*** Opening DATA FOR PROCESSING ***
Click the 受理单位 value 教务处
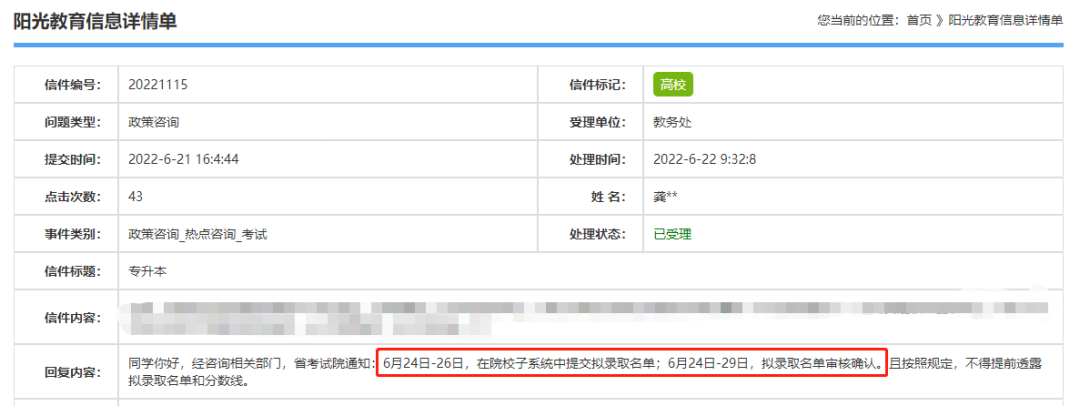The image size is (1080, 406). pyautogui.click(x=672, y=122)
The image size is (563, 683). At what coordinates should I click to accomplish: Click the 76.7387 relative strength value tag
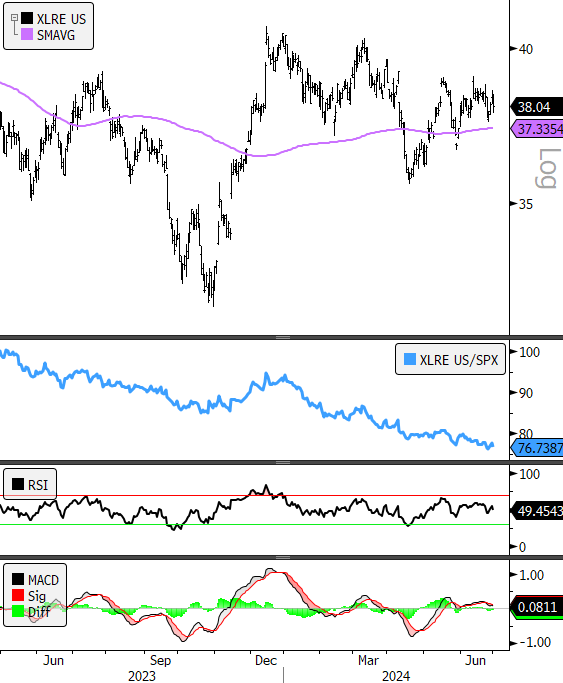tap(537, 448)
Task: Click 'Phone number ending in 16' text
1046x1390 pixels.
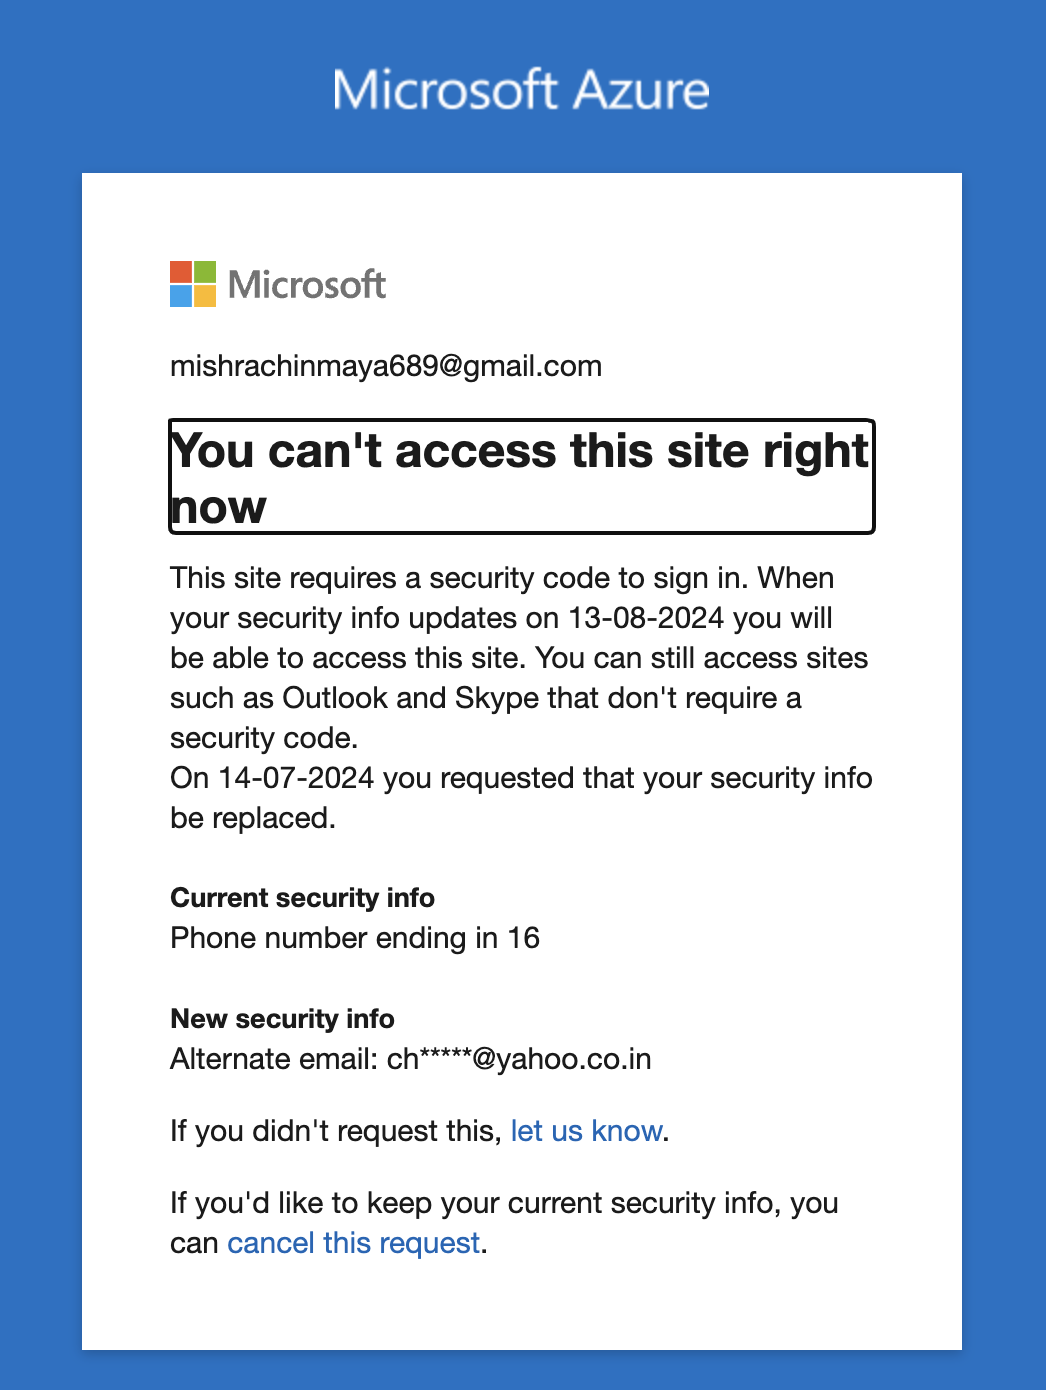Action: (x=355, y=938)
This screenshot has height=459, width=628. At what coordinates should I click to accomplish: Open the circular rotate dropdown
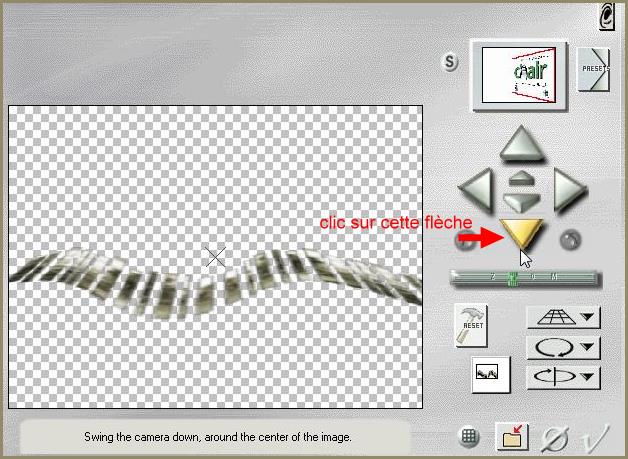coord(563,347)
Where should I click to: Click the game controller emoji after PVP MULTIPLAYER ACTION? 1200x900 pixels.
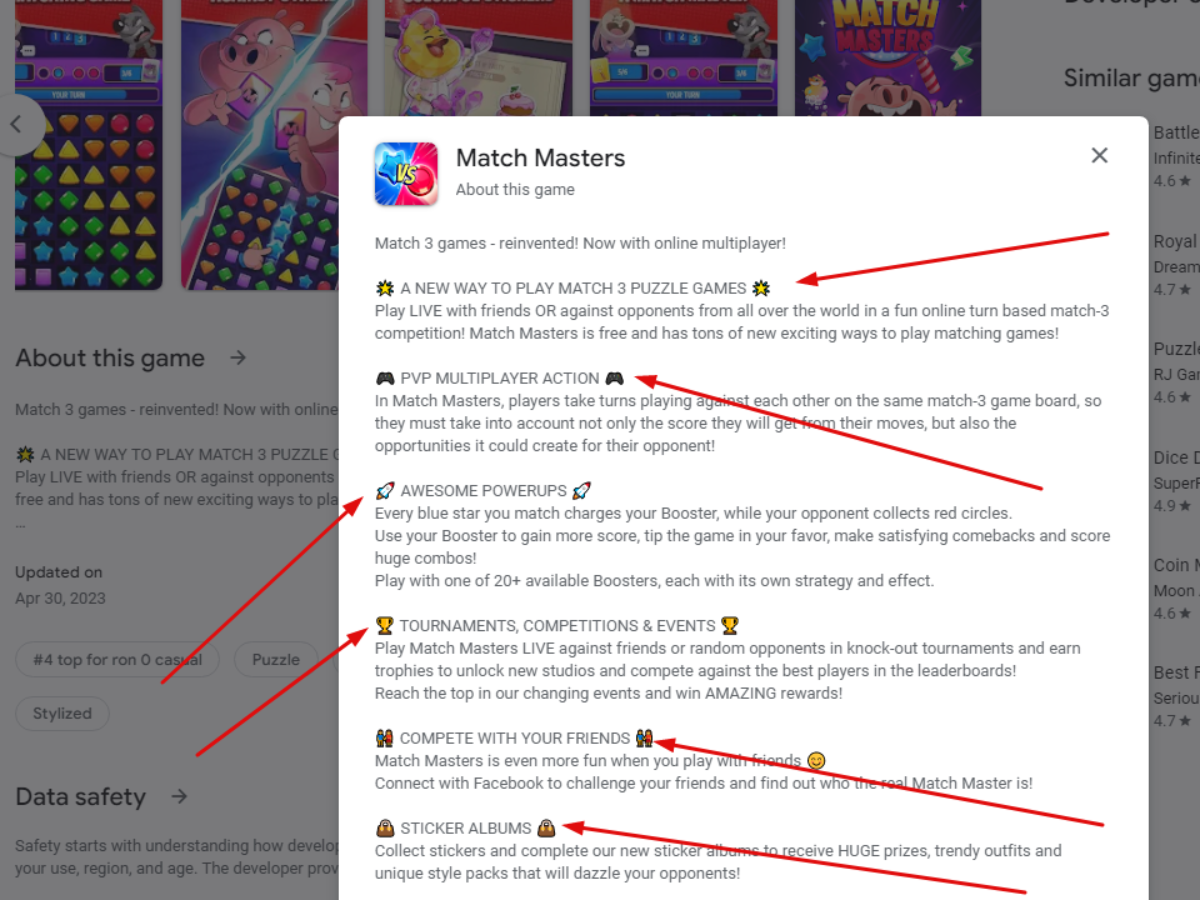click(x=614, y=379)
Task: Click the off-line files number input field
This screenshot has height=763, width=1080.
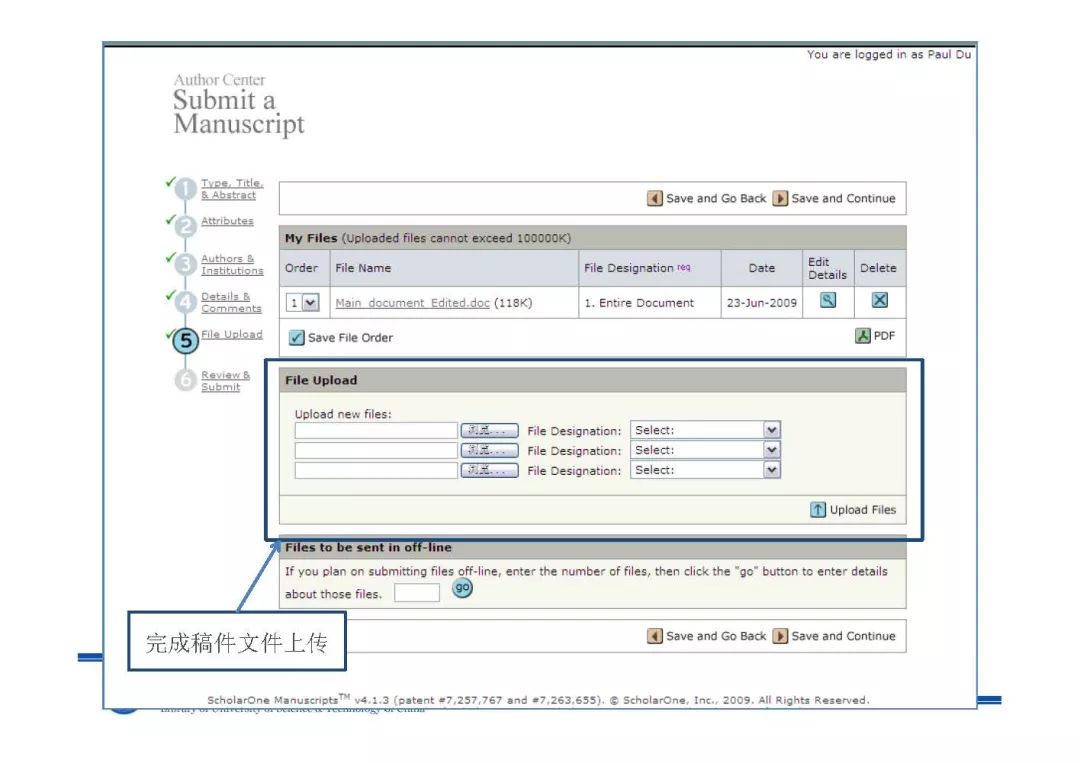Action: point(417,592)
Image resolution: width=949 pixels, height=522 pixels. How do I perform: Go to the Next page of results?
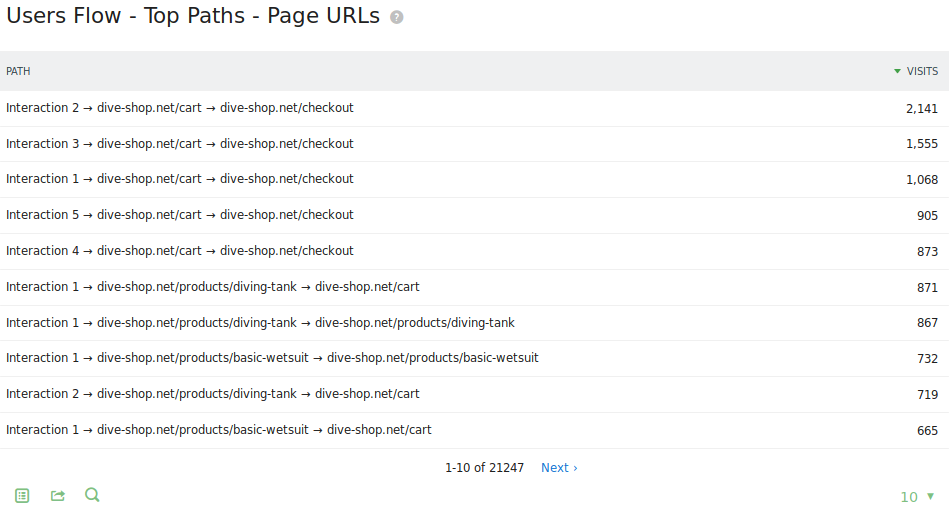tap(558, 468)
*** Closing DATA FOR PROCESSING ***
» WORK ITEM: Search each line of the listing for the word "Task", then state how many lines contain it and nothing else.

» WRITTEN ANSWER: 2